Task statement
Using the records that follow, work out how many lines hold the string "https" and provide that number only.

Supplied records
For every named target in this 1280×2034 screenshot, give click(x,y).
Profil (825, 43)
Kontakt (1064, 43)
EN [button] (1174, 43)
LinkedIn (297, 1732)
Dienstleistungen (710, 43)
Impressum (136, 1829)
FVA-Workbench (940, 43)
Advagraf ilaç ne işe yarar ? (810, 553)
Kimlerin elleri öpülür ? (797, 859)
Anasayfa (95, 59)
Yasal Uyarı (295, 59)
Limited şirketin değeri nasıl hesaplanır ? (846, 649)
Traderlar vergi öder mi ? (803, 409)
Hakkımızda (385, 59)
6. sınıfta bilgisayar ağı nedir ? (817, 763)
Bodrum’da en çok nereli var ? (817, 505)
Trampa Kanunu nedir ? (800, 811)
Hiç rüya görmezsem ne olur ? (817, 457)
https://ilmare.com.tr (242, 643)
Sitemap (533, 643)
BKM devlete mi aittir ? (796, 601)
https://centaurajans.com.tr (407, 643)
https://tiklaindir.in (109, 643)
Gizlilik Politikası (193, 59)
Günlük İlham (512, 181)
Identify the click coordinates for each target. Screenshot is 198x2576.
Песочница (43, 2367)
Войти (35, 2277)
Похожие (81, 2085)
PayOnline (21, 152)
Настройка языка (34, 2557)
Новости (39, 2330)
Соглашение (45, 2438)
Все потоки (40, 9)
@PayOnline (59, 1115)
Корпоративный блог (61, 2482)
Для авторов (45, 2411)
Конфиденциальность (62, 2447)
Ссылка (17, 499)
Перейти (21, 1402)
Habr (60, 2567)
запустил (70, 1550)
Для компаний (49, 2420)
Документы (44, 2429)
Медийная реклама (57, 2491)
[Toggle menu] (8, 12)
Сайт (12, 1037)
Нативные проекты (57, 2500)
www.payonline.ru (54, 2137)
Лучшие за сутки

Output for this task
3